> **SOURCE PASSAGE**

- - - - -

[one-users] Unknown state
Ruben S. Montero
rubensm at dacya.ucm.es
Wed Oct 27 13:22:44 PDT 2010
Hi,
This is the problem:
A shutdown action is triggered and shutdown process starts. The VM can not
proceed to the next state (epilog, i.e. image transfer) until the VM has
been totally stopped. Note that start a file movement operation while the VM
is shutting down will lead to a corrupted image. Also note that the shutdown
operation succeed instantaneously, well before the VM is really shutdown.
Solution:
The driver has to notify a shutdown success when the VM has been completely
shutdown, i.e. it disappears from the hypervisor. Now, we need a timeout or
we may end up waiting for ever for the VM to shutdown (e.g. if the VM has no
acpi).
About reverting to running:
We assume that a VM is valuable so we rather be play safe . If the VM
returns to running, it will be monitored and it is not really there it will
be moved to unknown.

- - - - -

> **ENTRIES**

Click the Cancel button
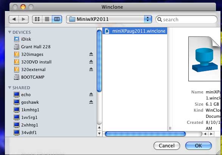coord(167,146)
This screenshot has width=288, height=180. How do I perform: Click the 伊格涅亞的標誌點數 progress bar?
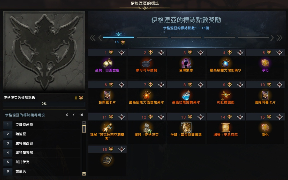[44, 104]
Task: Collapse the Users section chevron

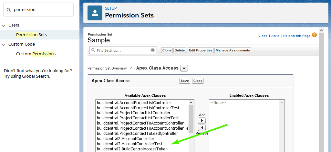Action: point(4,26)
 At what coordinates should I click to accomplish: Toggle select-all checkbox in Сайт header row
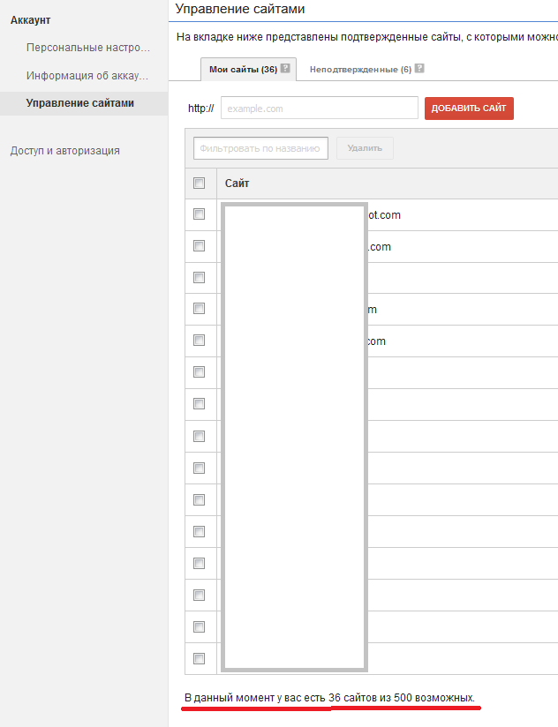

- - - - -

> **WORK INSTRUCTIONS**
[1] From the mailing-list post about the VM unknown state, extract the passage that begins at the words "[one-users] Unknown state" and stops after "is really shutdown.".
[2] Write what comes next in the mailing-list post about the VM unknown state, starting after its final sentence.

> **ANSWER LIST**
[1]
[one-users] Unknown state
Ruben S. Montero
rubensm at dacya.ucm.es
Wed Oct 27 13:22:44 PDT 2010
Hi,
This is the problem:
A shutdown action is triggered and shutdown process starts. The VM can not
proceed to the next state (epilog, i.e. image transfer) until the VM has
been totally stopped. Note that start a file movement operation while the VM
is shutting down will lead to a corrupted image. Also note that the shutdown
operation succeed instantaneously, well before the VM is really shutdown.

[2]
Cheers
Ruben
On Wed, Oct 27, 2010 at 5:06 PM, Rich Wellner <rkw at objenv.com> wrote:
> Yeah, even better. I like this idea if there has to be a timeout.
>
> Though the more I think about it, the less I'm sure I understand why the
> timeout needs to exist nor why the state reverts to Running instead of
> Unknown once it triggers. Seems like maybe the state model needs another
> node "Shutdown Failed" or something for when the guest fails to disappear
> (for example if acpid isn't installed). Otherwise an administrator looking
> at 'onevm list' doesn't get a complete picture of how the current state
> differs from the desired state.
>
> So, what was the use case for having the time out in the first place?
>
> rw2
>
>
> On 10/27/10 9:50 AM, Igor Rosenberg wrote:
>
>> Humble opinion: shutdown-time is VM specific. I may have, running
>> concurrently, an image of shutdown time ~ 10s (a tiny linux), and another
>> with shutdown time ~ 5 minutes or more (fat J2EE container with remote DB
>> dependencies).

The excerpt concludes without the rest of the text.